I think yesterday (1st Test Day 1) was an education for all involved. Certainly for England as the score of 340ish for 3 indicates. It's going to be a long and very hot tour. Unless we bowl exceptionally on day 2 we are looking down the barrel of 5-600 and having 3 days to bat to save the game. I thought we stuck at it well - no real howlers in the field, apart from Harmison's first ball which was hardly on the cut part. Moz & I didn't actually see that ball as we were still queuing to get into the ground - the organisation was poor & we would have missed more of the game had they not opened the gates & let people in with no bag checks when it got close to 10am.
It was a bit of an education for me as well as I had forgotten from 4 years ago how hot it gets in the sun here. Just sitting watching cricket takes it out of you. You sit stewing in a marinade of suntan lotion and sweat, turning a sort of beetroot red colour. I had to take refuge in the back of the stand during the afternoon and evening sessions just to cool down. The sun reaches us about lunchtime and from then on it's a pretty full-on BBQ session. I managed to avoid getting burnt - just a bit of slight tenderness on the face but OK. Which is more than I can say for quite a few of the other England fans - there were a number who had been on the beer all day & had omitted lotion on their list of essentials who were going to regret it later when they sobered up.
The police were present in great numbers, several people got chucked out for being drunk, and they were cracking down on anyone trying to start Mexican waves as well.
Any way, Day 2 awaits. It's about a 20 minute walk from our hotel which is OK in the morning but seems like an hour in the evening when all you can think of of is a nice cool shower!

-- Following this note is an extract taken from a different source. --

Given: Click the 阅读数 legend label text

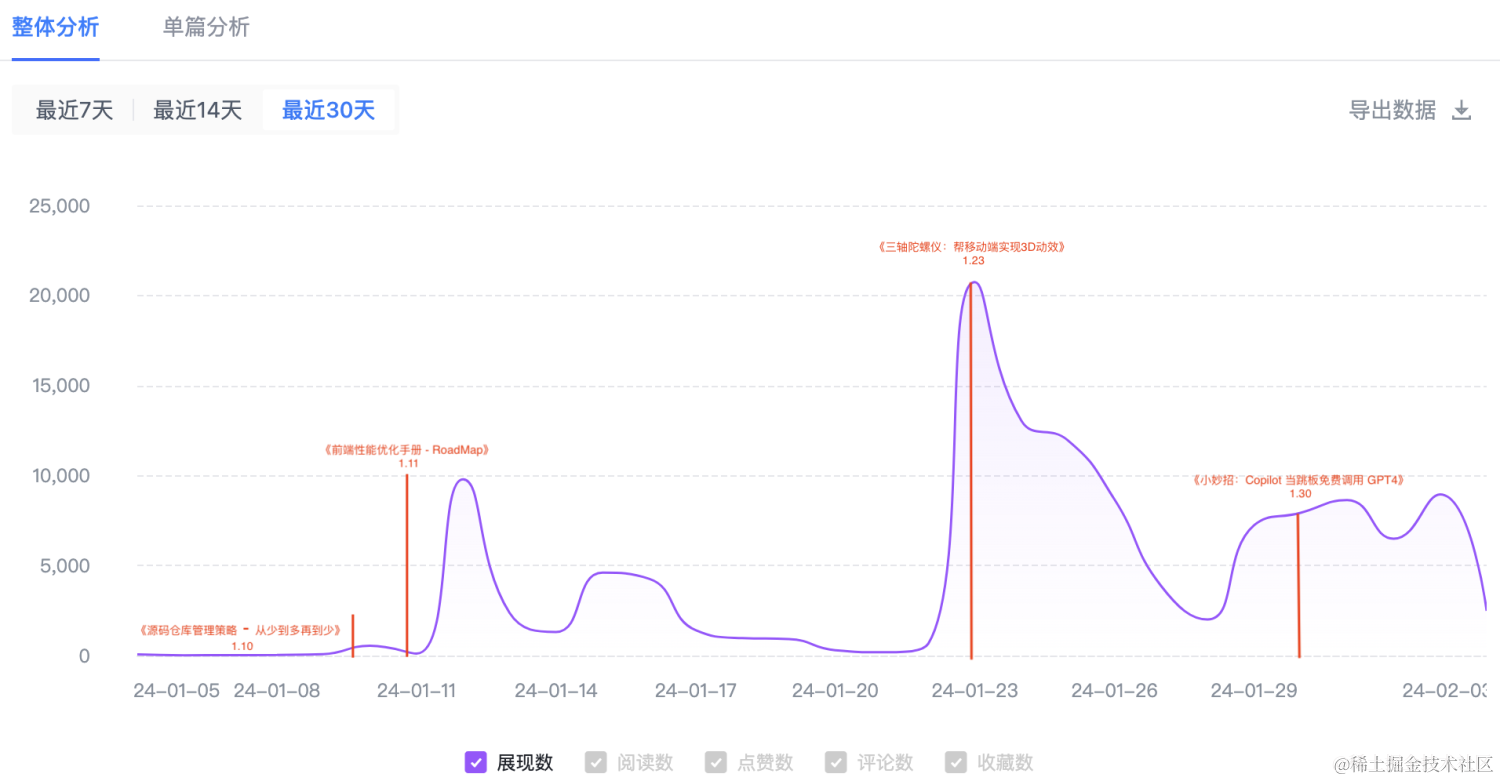Looking at the screenshot, I should point(645,762).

Wednesday, November 22, 2006

Well, about 8 months of work is finally paying off. I've got in my hand tickets for all five days at Brisbane & Adelaide, and in about 40 mins will set off for the Gabba. Come on England!
There's loads of England fans here - you can spot the greater spotted Englishman anywhere with his white legs (soon to be lobster pink after falling asleep after lunch in the sun), cricket or footy tops and general demeanour of "where's the alcohol?". Pubs & bars are doing roaring trade.
Pictures - despite what my good friend Faz back in the UK said I do really need an Australian ISP to use my laptop from our hotel so I can't yet upload pictures to this site as I'm using the hotel's PC which won't allow that. But rest assured I will overcome this technological hurdle & glorious colour snaps of our hotel room view of the Brisbane river, sunshine & general shots of wonderful sights & weather will soon be winging your way!
PS Moz & I will be at backward square leg for the entire match at Brisbane so look out for us!

Dude, what happened to Tuesday?

As I type this I'm trying very hard to stay awake as it's about 4:30pm on Wednesday 22nd - we left Heathrow at 8pm on Monday and arrived in Brisbane at 7AM this morning and if we are to stand any chance of surviving the whole day tomorrow at the Gabba we MUST stay awake 'til 10pm tonight. It's not easy tho' when your entire body is saying "Go on! You know you want to close your eyes! Just for 2 minutes. Really. Just 2 minutes.................."
We are off to meet Moz's friend Russell in a bit - he's the one who has acquired the Ashes tickets for us here in Brisbane so it's quite important that we meet up!
The flight was reasonable - we stopped in Dubai and Singapore which meant each leg was about 6-7 hours long with a break to stretch our legs in between. Very civilised. Especially when you can use the Executive lounges and get free food and drink! It was also rather impressive to be met by a chauffeur dressed in a suit and peaked cap............. Pictures of this to follow.